WORK ORDER — Reproduce the records below exactly as they appear.

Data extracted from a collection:
--------
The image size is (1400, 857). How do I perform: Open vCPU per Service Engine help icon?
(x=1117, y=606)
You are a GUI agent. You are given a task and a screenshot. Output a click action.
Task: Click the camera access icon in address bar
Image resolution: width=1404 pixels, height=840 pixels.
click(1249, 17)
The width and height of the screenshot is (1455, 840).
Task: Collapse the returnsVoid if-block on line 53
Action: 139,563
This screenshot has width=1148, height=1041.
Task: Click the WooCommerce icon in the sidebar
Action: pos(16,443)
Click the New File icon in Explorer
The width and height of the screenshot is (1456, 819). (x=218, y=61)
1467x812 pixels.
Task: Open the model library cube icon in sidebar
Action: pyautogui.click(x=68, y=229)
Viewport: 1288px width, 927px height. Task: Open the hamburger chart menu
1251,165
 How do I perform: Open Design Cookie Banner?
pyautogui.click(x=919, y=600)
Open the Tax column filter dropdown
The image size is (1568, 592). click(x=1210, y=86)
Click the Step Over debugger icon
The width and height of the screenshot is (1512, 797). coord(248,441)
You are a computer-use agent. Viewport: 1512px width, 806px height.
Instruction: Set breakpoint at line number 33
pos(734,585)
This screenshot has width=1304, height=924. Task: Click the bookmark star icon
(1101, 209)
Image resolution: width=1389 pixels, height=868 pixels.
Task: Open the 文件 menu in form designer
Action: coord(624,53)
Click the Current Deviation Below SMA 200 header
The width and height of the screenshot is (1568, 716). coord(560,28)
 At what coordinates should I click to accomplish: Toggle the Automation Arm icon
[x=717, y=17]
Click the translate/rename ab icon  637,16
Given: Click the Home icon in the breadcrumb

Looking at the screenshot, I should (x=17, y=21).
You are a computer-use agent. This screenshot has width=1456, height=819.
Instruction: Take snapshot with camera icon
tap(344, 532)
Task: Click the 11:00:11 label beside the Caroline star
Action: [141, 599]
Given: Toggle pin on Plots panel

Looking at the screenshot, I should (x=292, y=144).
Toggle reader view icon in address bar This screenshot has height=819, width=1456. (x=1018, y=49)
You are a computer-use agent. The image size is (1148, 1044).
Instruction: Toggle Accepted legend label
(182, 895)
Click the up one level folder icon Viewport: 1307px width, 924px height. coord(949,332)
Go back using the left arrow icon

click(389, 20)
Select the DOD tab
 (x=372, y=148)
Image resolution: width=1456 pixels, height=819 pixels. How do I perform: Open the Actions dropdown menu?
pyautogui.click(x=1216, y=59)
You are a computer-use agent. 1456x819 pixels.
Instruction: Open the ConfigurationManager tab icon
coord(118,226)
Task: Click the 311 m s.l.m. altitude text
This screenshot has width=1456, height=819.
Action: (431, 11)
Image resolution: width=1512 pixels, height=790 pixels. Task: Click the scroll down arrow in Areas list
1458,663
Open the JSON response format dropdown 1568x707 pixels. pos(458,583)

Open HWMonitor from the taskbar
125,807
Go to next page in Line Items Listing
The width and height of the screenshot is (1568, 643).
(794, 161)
--------
SOLUTION TO THE EXERCISE —
The image size is (1400, 857). How do I perform: Open vCPU per Service Engine help icon?
(x=1117, y=606)
You are a GUI agent. You are given a task and a screenshot. Output a click action.
Task: Click the camera access icon in address bar
Image resolution: width=1404 pixels, height=840 pixels.
click(1249, 17)
The width and height of the screenshot is (1455, 840).
Task: Collapse the returnsVoid if-block on line 53
Action: 139,563
This screenshot has width=1148, height=1041.
Task: Click the WooCommerce icon in the sidebar
Action: pos(16,443)
Click the New File icon in Explorer
The width and height of the screenshot is (1456, 819). (x=218, y=61)
1467x812 pixels.
Task: Open the model library cube icon in sidebar
Action: pyautogui.click(x=68, y=229)
Viewport: 1288px width, 927px height. Task: Open the hamburger chart menu
1251,165
 How do I perform: Open Design Cookie Banner?
pyautogui.click(x=919, y=600)
Open the Tax column filter dropdown
The image size is (1568, 592). click(x=1210, y=86)
Click the Step Over debugger icon
The width and height of the screenshot is (1512, 797). coord(248,441)
You are a computer-use agent. Viewport: 1512px width, 806px height.
Instruction: Set breakpoint at line number 33
pos(734,585)
This screenshot has width=1304, height=924. Task: Click the bookmark star icon
(1101, 209)
Image resolution: width=1389 pixels, height=868 pixels.
Task: Open the 文件 menu in form designer
Action: coord(624,53)
Click the Current Deviation Below SMA 200 header
The width and height of the screenshot is (1568, 716). coord(560,28)
 At what coordinates should I click to accomplish: Toggle the Automation Arm icon
[x=717, y=17]
Click the translate/rename ab icon  637,16
Given: Click the Home icon in the breadcrumb

Looking at the screenshot, I should (x=17, y=21).
You are a computer-use agent. This screenshot has width=1456, height=819.
Instruction: Take snapshot with camera icon
tap(344, 532)
Task: Click the 11:00:11 label beside the Caroline star
Action: [141, 599]
Given: Toggle pin on Plots panel

Looking at the screenshot, I should (x=292, y=144).
Toggle reader view icon in address bar This screenshot has height=819, width=1456. (x=1018, y=49)
You are a computer-use agent. The image size is (1148, 1044).
Instruction: Toggle Accepted legend label
(182, 895)
Click the up one level folder icon Viewport: 1307px width, 924px height. coord(949,332)
Go back using the left arrow icon

click(389, 20)
Select the DOD tab
 (x=372, y=148)
Image resolution: width=1456 pixels, height=819 pixels. How do I perform: Open the Actions dropdown menu?
pyautogui.click(x=1216, y=59)
You are a computer-use agent. 1456x819 pixels.
Instruction: Open the ConfigurationManager tab icon
coord(118,226)
Task: Click the 311 m s.l.m. altitude text
This screenshot has width=1456, height=819.
Action: (431, 11)
Image resolution: width=1512 pixels, height=790 pixels. Task: Click the scroll down arrow in Areas list
1458,663
Open the JSON response format dropdown 1568x707 pixels. pos(458,583)

Open HWMonitor from the taskbar
125,807
Go to next page in Line Items Listing
The width and height of the screenshot is (1568, 643).
(794, 161)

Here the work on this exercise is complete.